But beyond his contributions to science in primary, secondary and post-secondary education, DeHaan was a well-respected educator in his family, especially among his grandchildren.

“He managed to get all of our children interested in reading,” said his step daughter, Dana Lieberman. “And when my children asked me or my husband a question, and we didn’t have a ready answer, they would say, ‘That’s OK, let’s ask Papi Bob,’ ” she added with a laugh, using the moniker the grandchildren called DeHaan.

Lieberman said DeHaan also had an impact on her own educational interests. She’d mentioned to him on more than one occasion about wanting to get back into art.
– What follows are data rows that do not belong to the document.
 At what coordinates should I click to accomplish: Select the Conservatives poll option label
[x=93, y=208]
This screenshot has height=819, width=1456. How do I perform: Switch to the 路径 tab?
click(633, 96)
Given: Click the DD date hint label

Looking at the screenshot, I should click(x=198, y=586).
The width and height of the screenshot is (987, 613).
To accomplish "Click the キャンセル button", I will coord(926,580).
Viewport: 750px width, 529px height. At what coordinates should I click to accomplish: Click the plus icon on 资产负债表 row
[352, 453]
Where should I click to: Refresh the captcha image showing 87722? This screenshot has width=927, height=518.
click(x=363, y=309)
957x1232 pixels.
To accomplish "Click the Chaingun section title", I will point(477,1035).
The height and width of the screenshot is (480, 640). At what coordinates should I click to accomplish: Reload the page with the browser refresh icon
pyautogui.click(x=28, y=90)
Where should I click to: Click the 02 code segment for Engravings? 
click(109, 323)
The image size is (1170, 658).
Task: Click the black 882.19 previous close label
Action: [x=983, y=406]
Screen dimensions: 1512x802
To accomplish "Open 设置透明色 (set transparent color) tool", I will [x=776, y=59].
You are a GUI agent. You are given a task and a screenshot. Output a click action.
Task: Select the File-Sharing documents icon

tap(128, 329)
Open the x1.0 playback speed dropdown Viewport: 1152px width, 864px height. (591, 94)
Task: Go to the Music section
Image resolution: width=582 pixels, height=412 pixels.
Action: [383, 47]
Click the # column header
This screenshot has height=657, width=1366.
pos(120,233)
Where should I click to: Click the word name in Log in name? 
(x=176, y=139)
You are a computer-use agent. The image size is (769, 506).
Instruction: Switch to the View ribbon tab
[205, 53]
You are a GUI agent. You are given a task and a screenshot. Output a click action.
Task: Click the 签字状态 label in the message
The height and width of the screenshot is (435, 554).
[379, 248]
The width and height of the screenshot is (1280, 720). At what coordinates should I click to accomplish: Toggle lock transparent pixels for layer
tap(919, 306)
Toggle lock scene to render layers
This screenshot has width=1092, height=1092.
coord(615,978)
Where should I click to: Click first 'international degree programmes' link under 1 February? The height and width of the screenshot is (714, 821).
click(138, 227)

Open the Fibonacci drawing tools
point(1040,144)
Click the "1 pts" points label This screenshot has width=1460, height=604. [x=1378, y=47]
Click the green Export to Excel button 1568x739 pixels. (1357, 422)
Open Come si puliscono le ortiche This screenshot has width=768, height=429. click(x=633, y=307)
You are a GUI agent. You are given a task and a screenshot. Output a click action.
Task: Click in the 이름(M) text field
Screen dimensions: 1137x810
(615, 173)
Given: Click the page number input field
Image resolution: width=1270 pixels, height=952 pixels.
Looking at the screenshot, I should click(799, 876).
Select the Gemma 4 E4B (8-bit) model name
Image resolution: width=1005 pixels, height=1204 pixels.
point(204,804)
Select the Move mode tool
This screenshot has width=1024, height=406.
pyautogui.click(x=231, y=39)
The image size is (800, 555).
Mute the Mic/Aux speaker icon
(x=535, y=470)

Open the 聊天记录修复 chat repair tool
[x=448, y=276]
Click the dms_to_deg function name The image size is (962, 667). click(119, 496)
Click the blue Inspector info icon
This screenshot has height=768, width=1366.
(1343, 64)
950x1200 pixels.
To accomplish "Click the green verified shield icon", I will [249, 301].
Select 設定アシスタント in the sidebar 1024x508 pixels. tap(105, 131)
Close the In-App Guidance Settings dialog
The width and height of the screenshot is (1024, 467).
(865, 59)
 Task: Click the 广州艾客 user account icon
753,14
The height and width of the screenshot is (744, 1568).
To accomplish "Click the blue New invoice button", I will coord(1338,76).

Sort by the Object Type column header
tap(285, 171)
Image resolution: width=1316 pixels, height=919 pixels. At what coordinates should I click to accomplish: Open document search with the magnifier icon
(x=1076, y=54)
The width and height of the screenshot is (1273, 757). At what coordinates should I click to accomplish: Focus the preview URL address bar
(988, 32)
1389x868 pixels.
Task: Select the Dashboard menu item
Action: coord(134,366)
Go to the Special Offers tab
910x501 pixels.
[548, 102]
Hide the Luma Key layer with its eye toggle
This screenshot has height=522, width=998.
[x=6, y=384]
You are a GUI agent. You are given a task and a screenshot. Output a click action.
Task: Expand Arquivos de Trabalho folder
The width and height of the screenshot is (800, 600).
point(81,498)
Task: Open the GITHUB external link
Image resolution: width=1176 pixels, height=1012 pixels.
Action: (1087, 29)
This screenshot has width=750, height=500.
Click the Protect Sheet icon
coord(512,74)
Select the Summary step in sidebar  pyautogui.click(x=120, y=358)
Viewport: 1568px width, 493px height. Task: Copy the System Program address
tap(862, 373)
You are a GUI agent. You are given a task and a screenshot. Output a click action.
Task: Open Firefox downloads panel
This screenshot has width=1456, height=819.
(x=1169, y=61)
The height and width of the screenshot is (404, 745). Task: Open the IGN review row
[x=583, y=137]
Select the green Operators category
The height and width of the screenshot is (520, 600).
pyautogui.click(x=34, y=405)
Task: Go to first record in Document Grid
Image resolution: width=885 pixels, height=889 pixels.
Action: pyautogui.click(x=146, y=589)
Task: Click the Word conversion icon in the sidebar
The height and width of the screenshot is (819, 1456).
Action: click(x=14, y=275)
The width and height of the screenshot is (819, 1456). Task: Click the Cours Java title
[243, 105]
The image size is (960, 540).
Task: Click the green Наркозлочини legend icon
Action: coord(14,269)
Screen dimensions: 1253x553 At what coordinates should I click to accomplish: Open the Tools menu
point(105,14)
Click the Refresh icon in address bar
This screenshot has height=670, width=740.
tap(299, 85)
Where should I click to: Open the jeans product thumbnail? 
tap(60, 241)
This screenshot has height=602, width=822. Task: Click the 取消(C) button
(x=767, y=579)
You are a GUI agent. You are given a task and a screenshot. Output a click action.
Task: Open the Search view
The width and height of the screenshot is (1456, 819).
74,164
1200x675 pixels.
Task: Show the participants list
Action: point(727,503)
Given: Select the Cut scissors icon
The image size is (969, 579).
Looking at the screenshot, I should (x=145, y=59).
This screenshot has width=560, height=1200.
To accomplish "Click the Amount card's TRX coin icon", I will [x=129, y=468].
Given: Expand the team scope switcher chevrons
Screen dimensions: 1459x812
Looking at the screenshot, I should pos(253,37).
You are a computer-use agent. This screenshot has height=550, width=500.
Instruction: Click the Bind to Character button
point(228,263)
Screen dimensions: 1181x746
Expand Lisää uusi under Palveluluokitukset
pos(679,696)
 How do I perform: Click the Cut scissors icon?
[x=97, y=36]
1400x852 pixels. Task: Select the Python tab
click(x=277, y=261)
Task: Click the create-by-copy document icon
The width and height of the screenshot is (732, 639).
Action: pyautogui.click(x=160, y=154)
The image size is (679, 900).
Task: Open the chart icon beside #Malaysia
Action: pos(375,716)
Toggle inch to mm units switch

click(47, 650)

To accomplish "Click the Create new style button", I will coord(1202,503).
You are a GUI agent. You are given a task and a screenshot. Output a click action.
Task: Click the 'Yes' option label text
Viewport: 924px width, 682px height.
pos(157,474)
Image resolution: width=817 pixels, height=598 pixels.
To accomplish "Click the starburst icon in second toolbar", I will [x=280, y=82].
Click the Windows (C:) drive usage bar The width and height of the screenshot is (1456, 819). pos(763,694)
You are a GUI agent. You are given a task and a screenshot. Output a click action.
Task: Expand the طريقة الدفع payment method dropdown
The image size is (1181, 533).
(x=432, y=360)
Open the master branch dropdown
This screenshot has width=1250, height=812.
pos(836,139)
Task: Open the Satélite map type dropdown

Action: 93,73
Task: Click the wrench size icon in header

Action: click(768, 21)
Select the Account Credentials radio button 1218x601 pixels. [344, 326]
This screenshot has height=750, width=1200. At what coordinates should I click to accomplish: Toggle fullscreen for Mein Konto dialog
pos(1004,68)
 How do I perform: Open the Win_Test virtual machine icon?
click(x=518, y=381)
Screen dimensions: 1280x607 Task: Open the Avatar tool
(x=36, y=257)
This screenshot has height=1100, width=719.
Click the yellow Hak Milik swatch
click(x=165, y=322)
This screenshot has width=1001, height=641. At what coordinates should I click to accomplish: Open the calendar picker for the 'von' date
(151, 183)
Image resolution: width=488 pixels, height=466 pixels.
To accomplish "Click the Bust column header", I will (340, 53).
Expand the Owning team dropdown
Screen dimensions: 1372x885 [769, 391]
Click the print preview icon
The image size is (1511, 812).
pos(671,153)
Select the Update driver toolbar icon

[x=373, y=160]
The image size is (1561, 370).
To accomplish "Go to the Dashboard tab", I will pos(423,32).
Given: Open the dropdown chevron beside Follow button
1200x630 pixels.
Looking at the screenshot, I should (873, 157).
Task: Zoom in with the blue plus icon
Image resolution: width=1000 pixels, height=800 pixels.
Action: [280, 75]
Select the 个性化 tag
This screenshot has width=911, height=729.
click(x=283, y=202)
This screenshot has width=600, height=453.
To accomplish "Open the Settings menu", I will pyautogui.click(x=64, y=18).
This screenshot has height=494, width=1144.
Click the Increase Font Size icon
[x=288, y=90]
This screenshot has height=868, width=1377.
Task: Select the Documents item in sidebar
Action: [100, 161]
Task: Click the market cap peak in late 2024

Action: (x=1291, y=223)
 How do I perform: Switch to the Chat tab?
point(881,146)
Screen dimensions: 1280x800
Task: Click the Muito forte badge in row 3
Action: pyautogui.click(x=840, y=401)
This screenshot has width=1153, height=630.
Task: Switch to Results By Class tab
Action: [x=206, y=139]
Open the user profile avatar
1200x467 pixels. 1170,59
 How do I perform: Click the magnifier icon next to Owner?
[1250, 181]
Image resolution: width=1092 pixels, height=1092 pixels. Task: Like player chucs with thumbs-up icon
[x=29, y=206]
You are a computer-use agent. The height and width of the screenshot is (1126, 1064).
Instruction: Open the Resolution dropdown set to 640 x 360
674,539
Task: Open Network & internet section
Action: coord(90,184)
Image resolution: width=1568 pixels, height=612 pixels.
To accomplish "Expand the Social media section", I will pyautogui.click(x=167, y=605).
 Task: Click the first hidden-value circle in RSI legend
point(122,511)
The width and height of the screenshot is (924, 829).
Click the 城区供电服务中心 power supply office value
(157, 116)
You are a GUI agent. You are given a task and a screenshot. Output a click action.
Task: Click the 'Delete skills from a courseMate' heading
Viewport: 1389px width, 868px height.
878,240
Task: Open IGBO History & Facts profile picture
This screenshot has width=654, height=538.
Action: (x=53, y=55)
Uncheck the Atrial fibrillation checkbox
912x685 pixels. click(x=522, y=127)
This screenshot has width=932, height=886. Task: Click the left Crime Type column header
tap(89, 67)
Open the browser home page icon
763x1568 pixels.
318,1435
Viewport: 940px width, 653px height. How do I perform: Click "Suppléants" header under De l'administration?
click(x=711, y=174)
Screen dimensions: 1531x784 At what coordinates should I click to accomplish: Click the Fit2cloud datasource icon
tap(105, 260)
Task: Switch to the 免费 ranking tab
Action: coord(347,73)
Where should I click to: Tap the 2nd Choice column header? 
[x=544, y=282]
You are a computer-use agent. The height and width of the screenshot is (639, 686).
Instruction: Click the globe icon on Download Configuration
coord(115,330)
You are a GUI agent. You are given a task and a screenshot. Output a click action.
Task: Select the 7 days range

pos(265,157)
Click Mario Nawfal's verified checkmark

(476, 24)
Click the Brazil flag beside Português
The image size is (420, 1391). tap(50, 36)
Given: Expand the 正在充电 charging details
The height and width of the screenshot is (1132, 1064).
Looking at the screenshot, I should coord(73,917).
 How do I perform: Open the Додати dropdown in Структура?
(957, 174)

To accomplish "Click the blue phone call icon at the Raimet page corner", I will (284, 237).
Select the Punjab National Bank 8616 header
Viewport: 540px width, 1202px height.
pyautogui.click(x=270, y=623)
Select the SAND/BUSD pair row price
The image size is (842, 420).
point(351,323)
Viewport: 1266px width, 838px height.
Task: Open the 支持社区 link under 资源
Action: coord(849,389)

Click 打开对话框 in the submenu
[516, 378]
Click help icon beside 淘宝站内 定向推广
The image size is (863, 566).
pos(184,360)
One day when they met for lunch, he produced a catalog of classes.

“He was holding me accountable for what I said I wanted to do,” she said, adding that his ability to listen not only made him a good grandfather and stepfather, but also a good teacher.

“You could see, no matter the subject; and it didn’t have to be science, because he was also interested in classical music and art, he would listen,” she said. “He was just always available to listen.”

In addition to his second wife of 23 years, grandson and stepdaughter, DeHaan is survived by his son Benjamin DeHaan of Lucca, Italy; daughter Pippit Carlington of Atlanta, both from his first wife, Virginia S. DeHaan, who died in 1986; stepsons, Mark Scharbo of Chicago, Ill., and Grant Scharbo of Los Angeles; and nine grandchildren.